START EXTRACTED MATERIAL

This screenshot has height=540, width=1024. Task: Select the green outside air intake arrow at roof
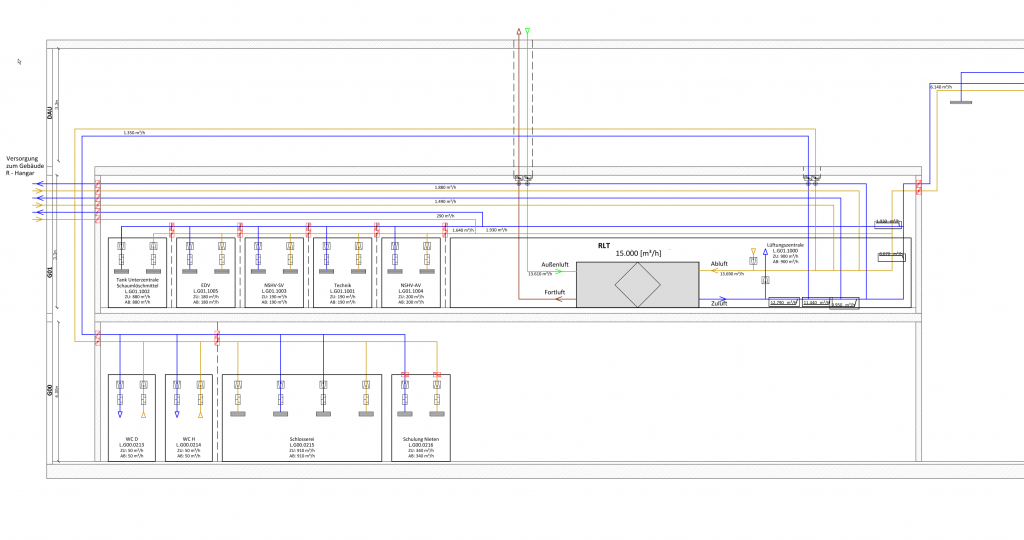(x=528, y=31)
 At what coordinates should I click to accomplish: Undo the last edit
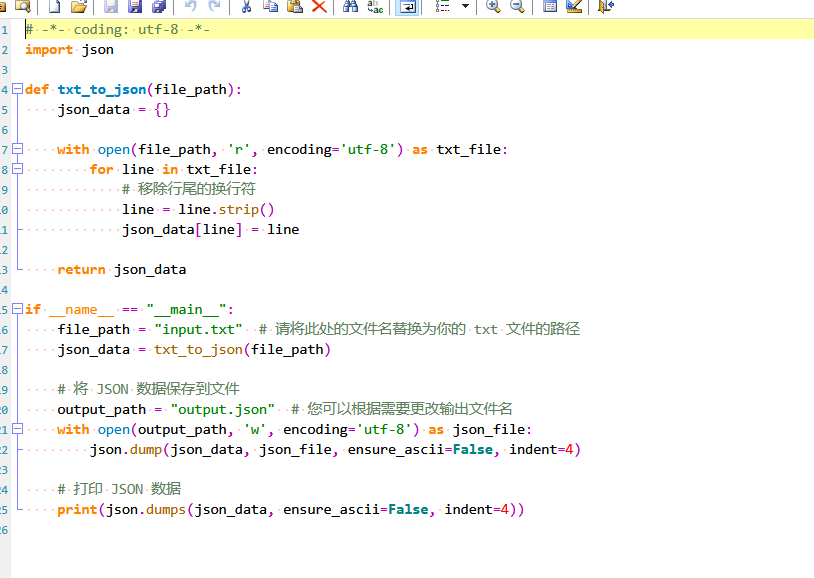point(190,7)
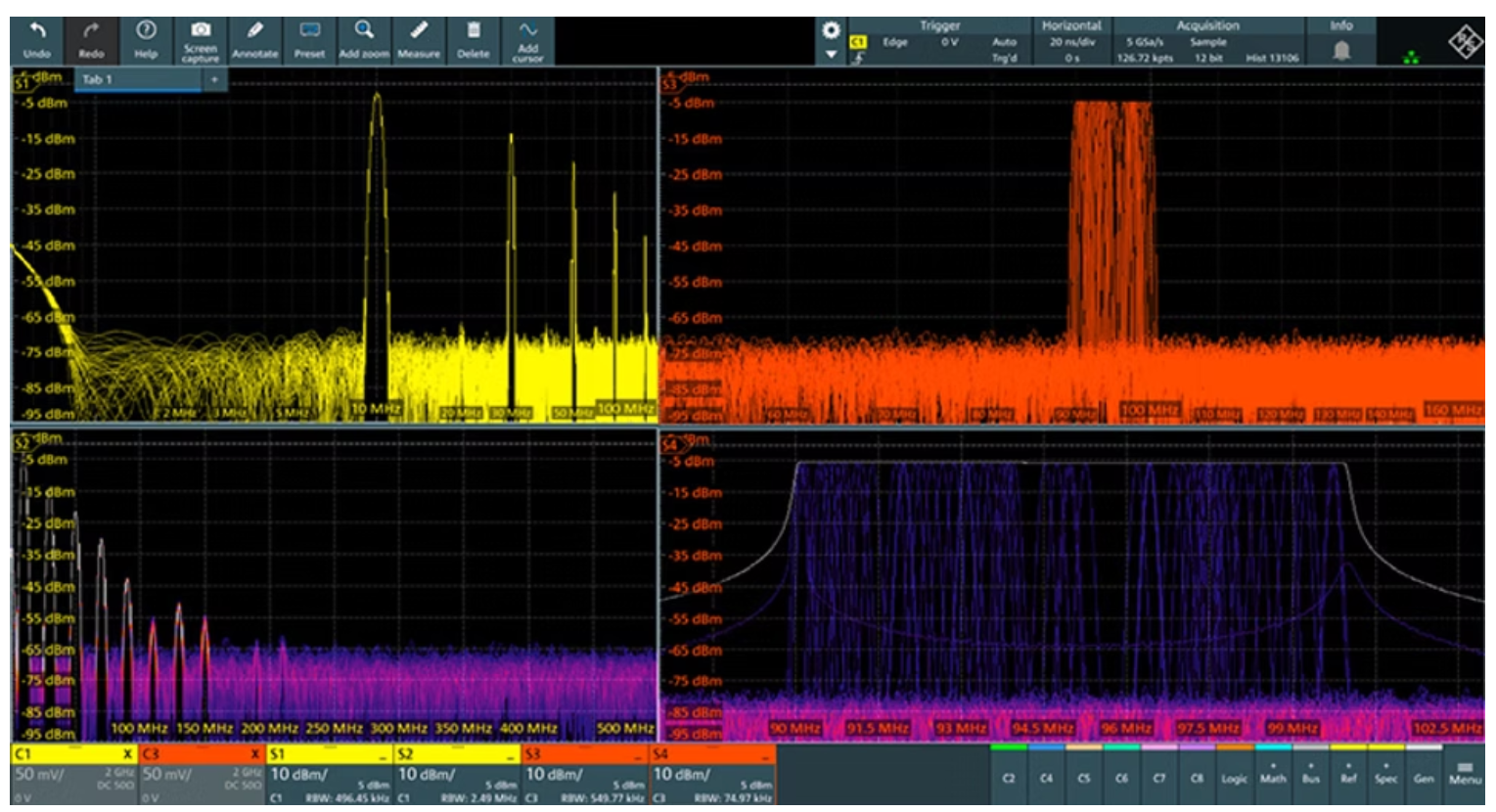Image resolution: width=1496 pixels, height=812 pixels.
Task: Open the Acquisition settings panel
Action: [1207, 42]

END EXTRACTED MATERIAL

GOAL OF THE EXERCISE —
Go through the entries and retype each one exactly, skipping any image.

EXERCISE SOLUTION —
This screenshot has height=540, width=1024. Task: Select the green outside air intake arrow at roof
(x=528, y=31)
 At what coordinates should I click to accomplish: Undo the last edit
point(190,7)
Image resolution: width=1496 pixels, height=812 pixels.
Task: Open the Acquisition settings panel
Action: [1207, 42]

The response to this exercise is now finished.